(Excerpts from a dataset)
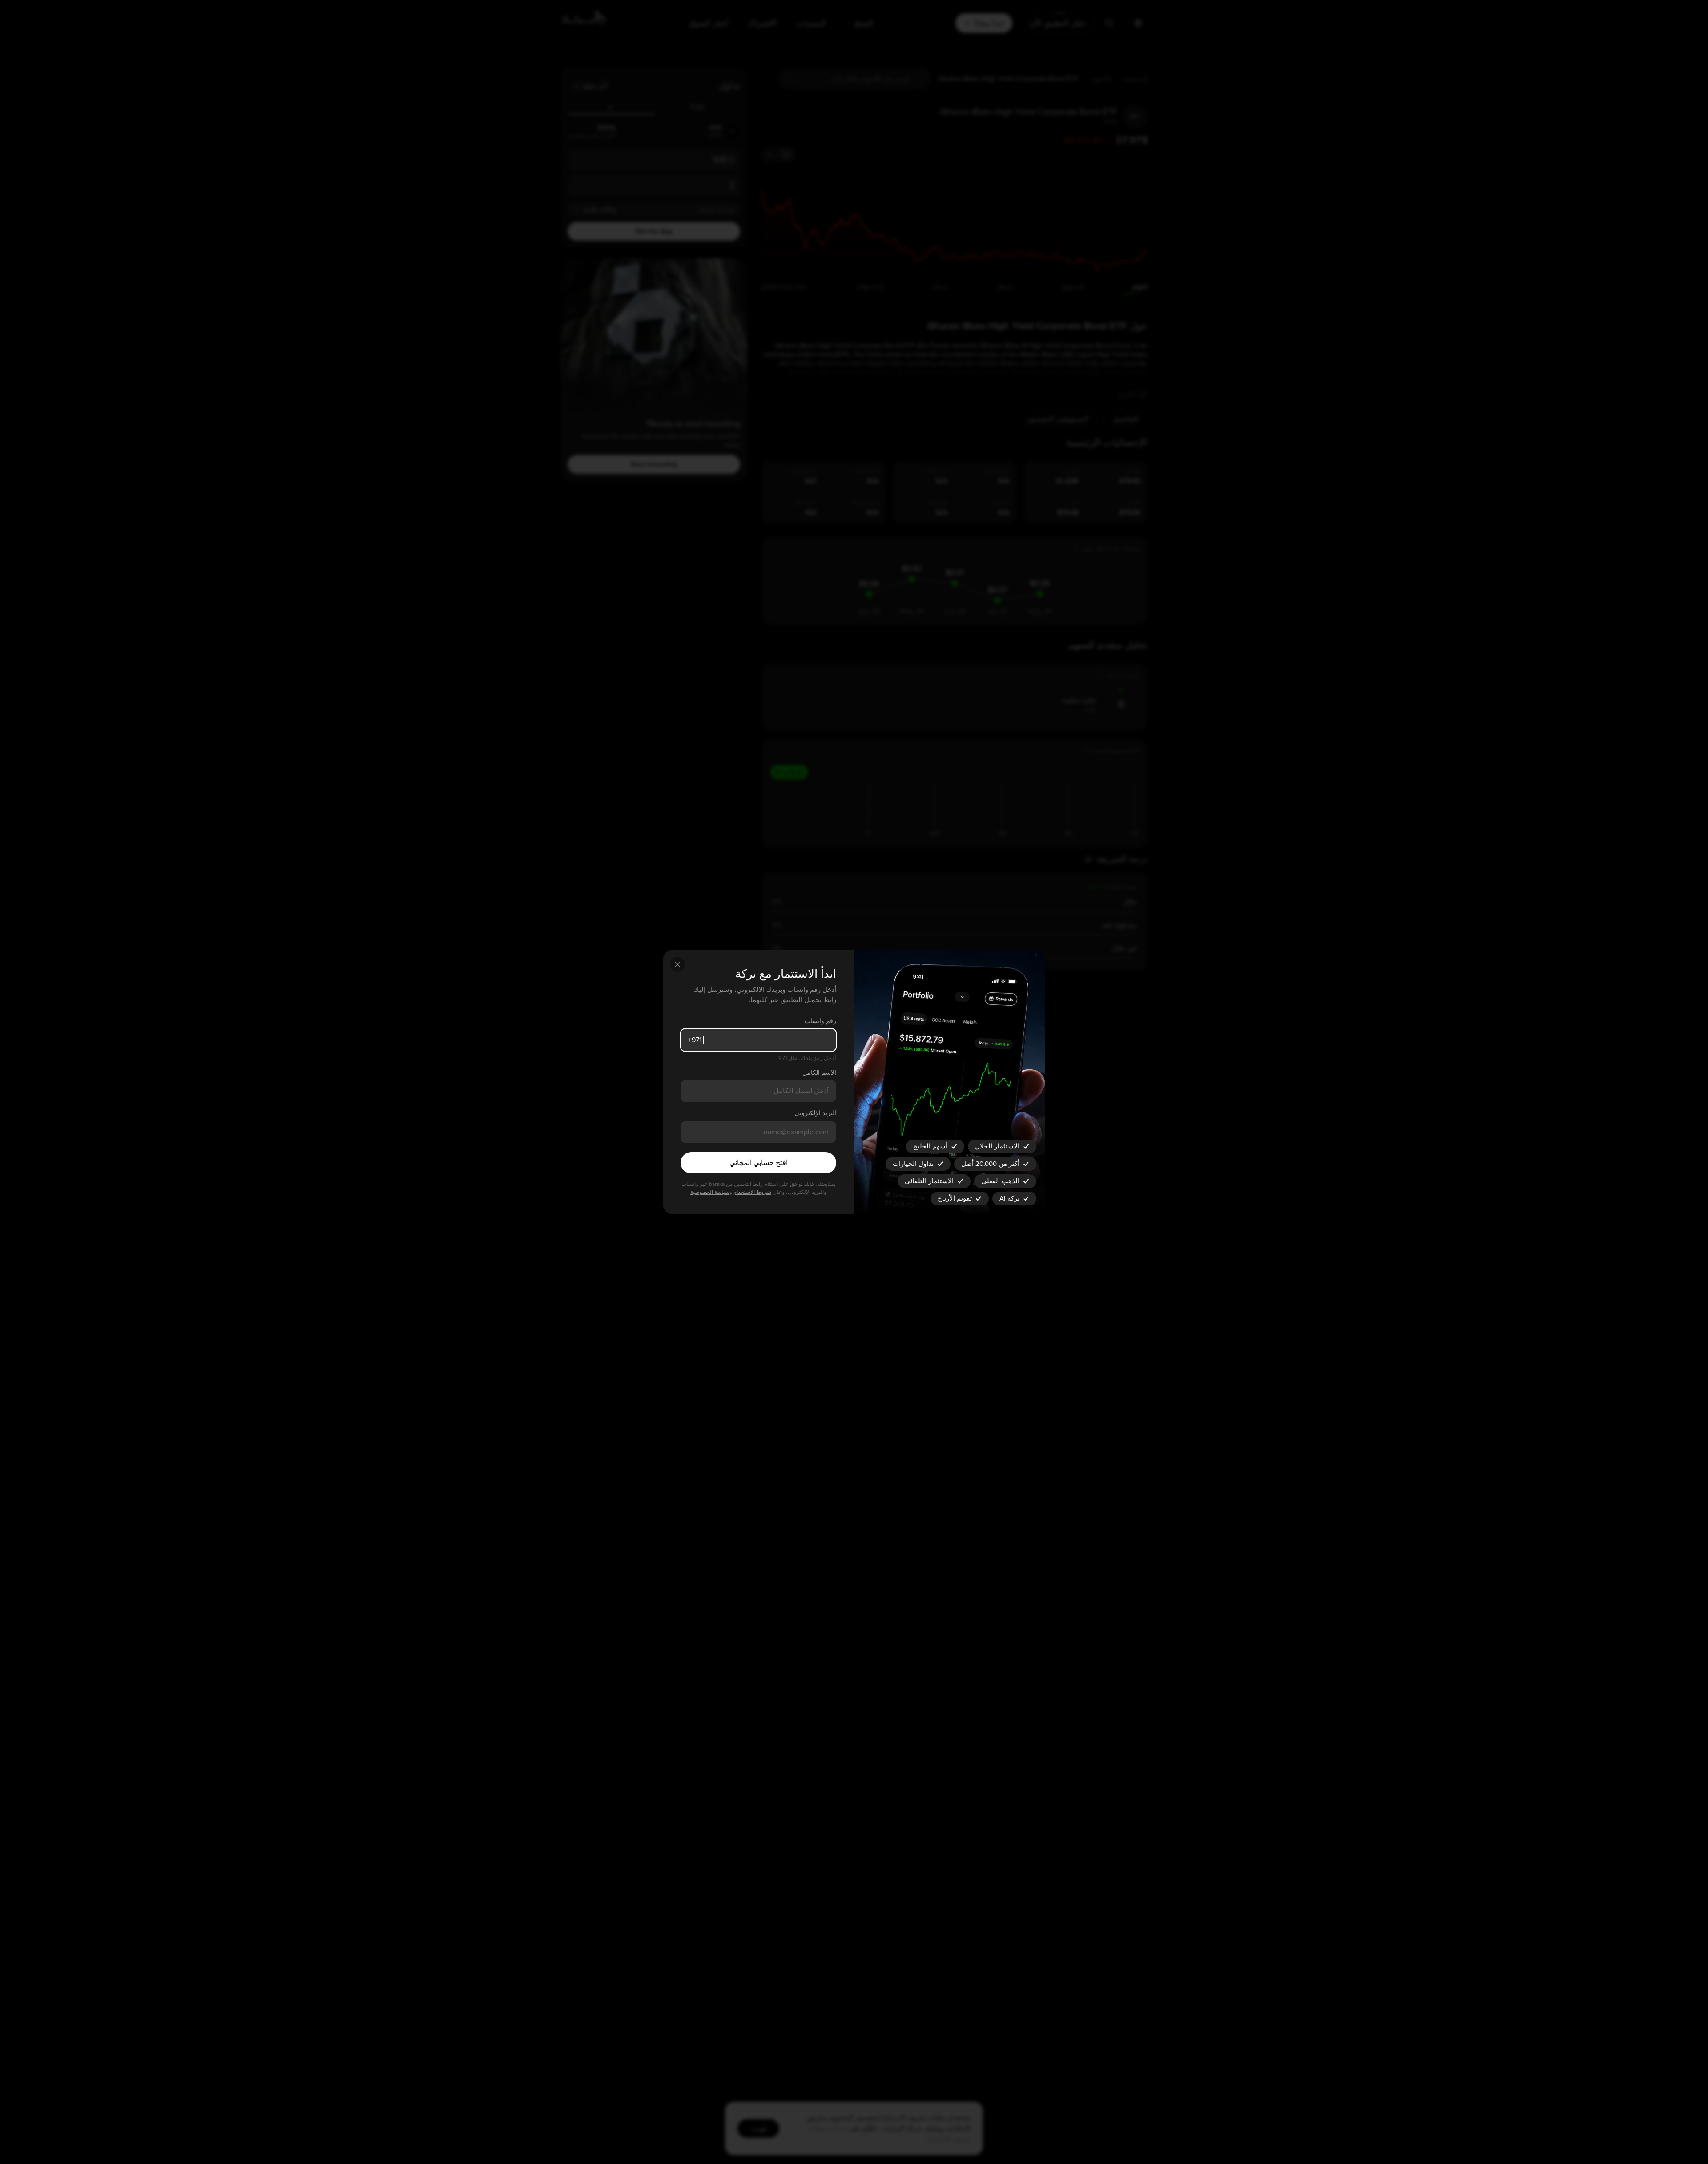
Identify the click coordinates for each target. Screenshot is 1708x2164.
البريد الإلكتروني (815, 1113)
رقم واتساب (820, 1021)
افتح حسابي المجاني (758, 1162)
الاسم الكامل (819, 1072)
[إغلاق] (677, 964)
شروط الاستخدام (752, 1192)
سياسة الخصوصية (709, 1192)
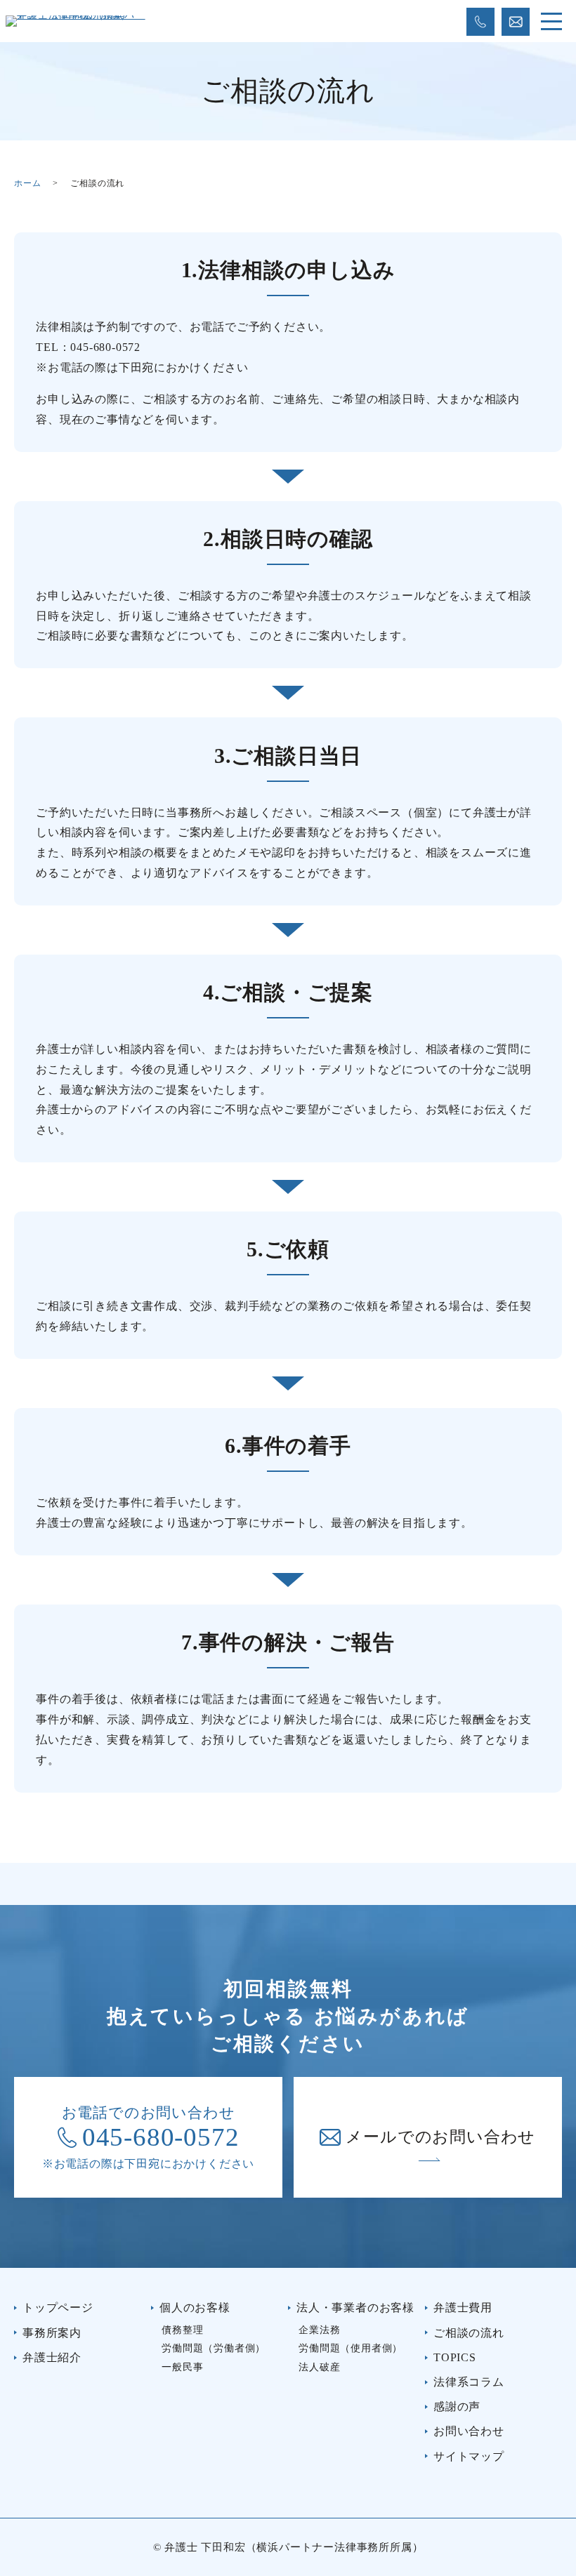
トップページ (57, 2307)
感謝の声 (456, 2406)
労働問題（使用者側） (350, 2347)
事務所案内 (51, 2333)
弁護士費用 (462, 2307)
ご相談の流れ (468, 2333)
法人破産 (319, 2366)
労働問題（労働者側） (214, 2347)
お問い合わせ (468, 2431)
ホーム (27, 183)
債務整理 (182, 2329)
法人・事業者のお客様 (355, 2307)
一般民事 (182, 2366)
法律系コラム (468, 2382)
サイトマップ (468, 2456)
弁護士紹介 (51, 2357)
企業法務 (319, 2329)
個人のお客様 (194, 2307)
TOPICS (454, 2357)
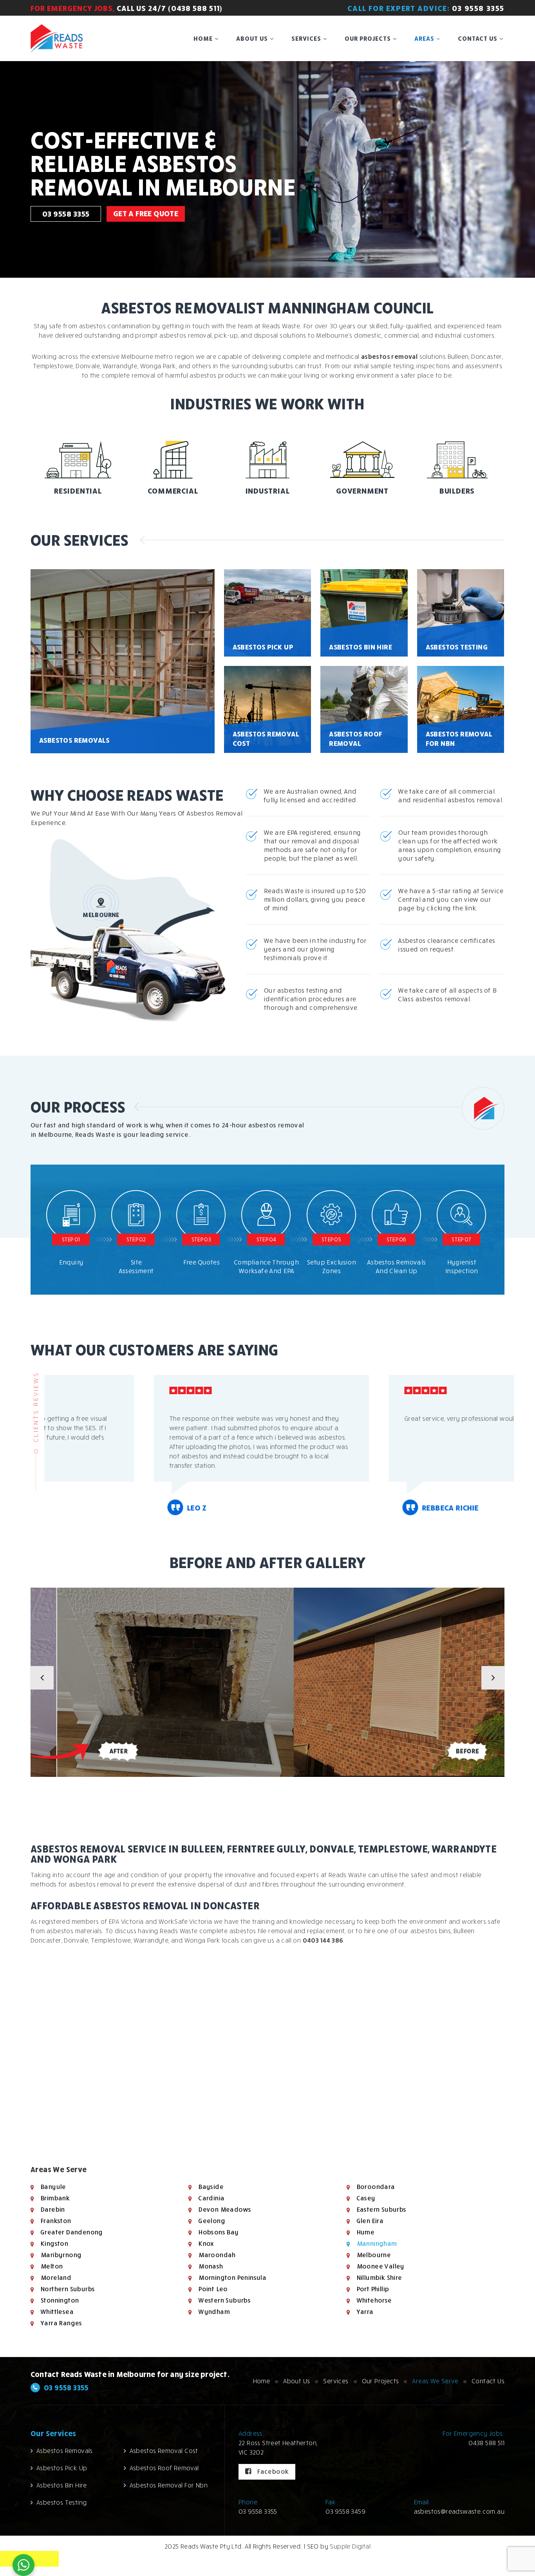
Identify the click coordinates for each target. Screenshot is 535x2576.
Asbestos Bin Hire (61, 2485)
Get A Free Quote (145, 209)
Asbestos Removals (64, 2451)
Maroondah (216, 2255)
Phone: (249, 2502)
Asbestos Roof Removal (164, 2468)
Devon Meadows (224, 2209)
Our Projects (368, 38)
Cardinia (211, 2198)
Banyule (53, 2187)
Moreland (55, 2277)
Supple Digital (350, 2546)
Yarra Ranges (61, 2323)
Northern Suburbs (67, 2289)
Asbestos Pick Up (61, 2468)
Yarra (364, 2312)
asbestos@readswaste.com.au (459, 2511)
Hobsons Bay (218, 2232)
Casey (365, 2198)
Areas (424, 38)
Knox (206, 2243)
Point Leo (213, 2289)
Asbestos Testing (61, 2502)
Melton (51, 2266)
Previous (42, 1678)
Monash (210, 2266)
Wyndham (214, 2312)
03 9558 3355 (478, 8)
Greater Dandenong (71, 2232)
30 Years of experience (165, 131)
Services (306, 38)
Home (203, 38)
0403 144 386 (323, 1940)
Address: (251, 2433)
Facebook (271, 2471)
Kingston (54, 2243)
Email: (422, 2502)
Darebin (52, 2209)
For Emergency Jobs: (473, 2433)
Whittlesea (56, 2312)
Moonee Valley (380, 2266)
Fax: (331, 2502)
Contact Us (477, 38)
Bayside (210, 2187)
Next (493, 1678)
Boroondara (375, 2187)
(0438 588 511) (195, 8)
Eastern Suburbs (381, 2209)
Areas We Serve (435, 2381)
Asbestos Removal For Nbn (169, 2485)
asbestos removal (389, 356)
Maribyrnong (60, 2255)
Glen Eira (369, 2221)
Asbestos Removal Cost (164, 2451)
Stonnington (59, 2300)
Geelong (211, 2221)
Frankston (55, 2221)
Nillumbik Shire (379, 2277)
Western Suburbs (224, 2300)
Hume (365, 2232)
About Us (252, 38)
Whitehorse (374, 2300)
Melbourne (373, 2255)
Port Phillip (372, 2289)
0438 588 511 (486, 2443)
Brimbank (54, 2198)
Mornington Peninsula (232, 2277)
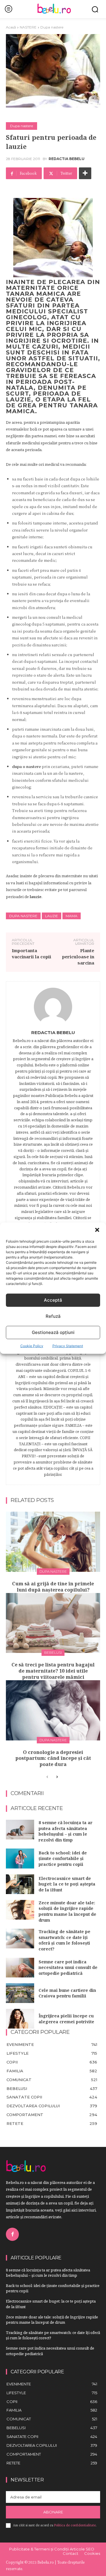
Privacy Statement (67, 1345)
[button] (97, 1230)
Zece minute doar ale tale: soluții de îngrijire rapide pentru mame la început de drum (67, 1911)
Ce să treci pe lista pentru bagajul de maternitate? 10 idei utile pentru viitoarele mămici (53, 1670)
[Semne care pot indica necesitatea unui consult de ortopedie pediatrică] (20, 1967)
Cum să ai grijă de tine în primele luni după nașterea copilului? (53, 1586)
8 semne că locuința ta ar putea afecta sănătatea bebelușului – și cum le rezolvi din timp (65, 1831)
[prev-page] (47, 1777)
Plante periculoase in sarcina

- Description of the task
Every line of the data above is to be set down exactly; the pictures are not.

- Output for this task
Identify the click coordinates for each target. Screenshot is 1708x2164.
البريد الإلكتروني (815, 1113)
رقم واتساب (820, 1021)
افتح حسابي المجاني (758, 1162)
الاسم الكامل (819, 1072)
[إغلاق] (677, 964)
شروط الاستخدام (752, 1192)
سياسة الخصوصية (709, 1192)
トップページ (57, 2307)
感謝の声 (456, 2406)
労働問題（使用者側） (350, 2347)
事務所案内 (51, 2333)
弁護士費用 (462, 2307)
ご相談の流れ (468, 2333)
法人破産 (319, 2366)
労働問題（労働者側） (214, 2347)
お問い合わせ (468, 2431)
ホーム (27, 183)
債務整理 (182, 2329)
法人・事業者のお客様 (355, 2307)
一般民事 (182, 2366)
法律系コラム (468, 2382)
サイトマップ (468, 2456)
弁護士紹介 (51, 2357)
企業法務 (319, 2329)
個人のお客様 (194, 2307)
TOPICS (454, 2357)
Identify the click coordinates for each target. Screenshot is 535x2576.
Asbestos Bin Hire (61, 2485)
Get A Free Quote (145, 209)
Asbestos Removals (64, 2451)
Maroondah (216, 2255)
Phone: (249, 2502)
Asbestos Roof Removal (164, 2468)
Devon Meadows (224, 2209)
Our Projects (368, 38)
Cardinia (211, 2198)
Banyule (53, 2187)
Moreland (55, 2277)
Supple Digital (350, 2546)
Yarra Ranges (61, 2323)
Northern Suburbs (67, 2289)
Asbestos Pick Up (61, 2468)
Yarra (364, 2312)
asbestos@readswaste.com.au (459, 2511)
Hobsons Bay (218, 2232)
Casey (365, 2198)
Areas (424, 38)
Knox (206, 2243)
Point Leo (213, 2289)
Asbestos Testing (61, 2502)
Melton (51, 2266)
Previous (42, 1678)
Monash (210, 2266)
Wyndham (214, 2312)
03 9558 3355 (478, 8)
Greater Dandenong (71, 2232)
30 Years of experience (165, 131)
Services (306, 38)
Home (203, 38)
0403 144 386 (323, 1940)
Address: (251, 2433)
Facebook (271, 2471)
Kingston (54, 2243)
Email: (422, 2502)
Darebin (52, 2209)
For Emergency Jobs: (473, 2433)
Whittlesea (56, 2312)
Moonee Valley (380, 2266)
Fax: (331, 2502)
Contact Us (477, 38)
Bayside (210, 2187)
Next (493, 1678)
Boroondara (375, 2187)
(0438 588 511) (195, 8)
Eastern Suburbs (381, 2209)
Areas We Serve (435, 2381)
Asbestos Removal For Nbn (169, 2485)
asbestos removal (389, 356)
Maribyrnong (60, 2255)
Glen Eira (369, 2221)
Asbestos Removal Cost (164, 2451)
Stonnington (59, 2300)
Geelong (211, 2221)
Frankston (55, 2221)
Nillumbik Shire (379, 2277)
Western Suburbs (224, 2300)
Hume (365, 2232)
About Us (252, 38)
Whitehorse (374, 2300)
Melbourne (373, 2255)
Port Phillip (372, 2289)
0438 588 511 (486, 2443)
Brimbank (54, 2198)
Mornington Peninsula (232, 2277)
Privacy Statement (67, 1345)
[button] (97, 1230)
Zece minute doar ale tale: soluții de îngrijire rapide pentru mame la început de drum (67, 1911)
Ce să treci pe lista pentru bagajul de maternitate? 10 idei utile pentru viitoarele mămici (53, 1670)
[Semne care pot indica necesitatea unui consult de ortopedie pediatrică] (20, 1967)
Cum să ai grijă de tine în primele luni după nașterea copilului? (53, 1586)
8 semne că locuința ta ar putea afecta sănătatea bebelușului – și cum le rezolvi din timp (65, 1831)
[prev-page] (47, 1777)
Plante periculoase in sarcina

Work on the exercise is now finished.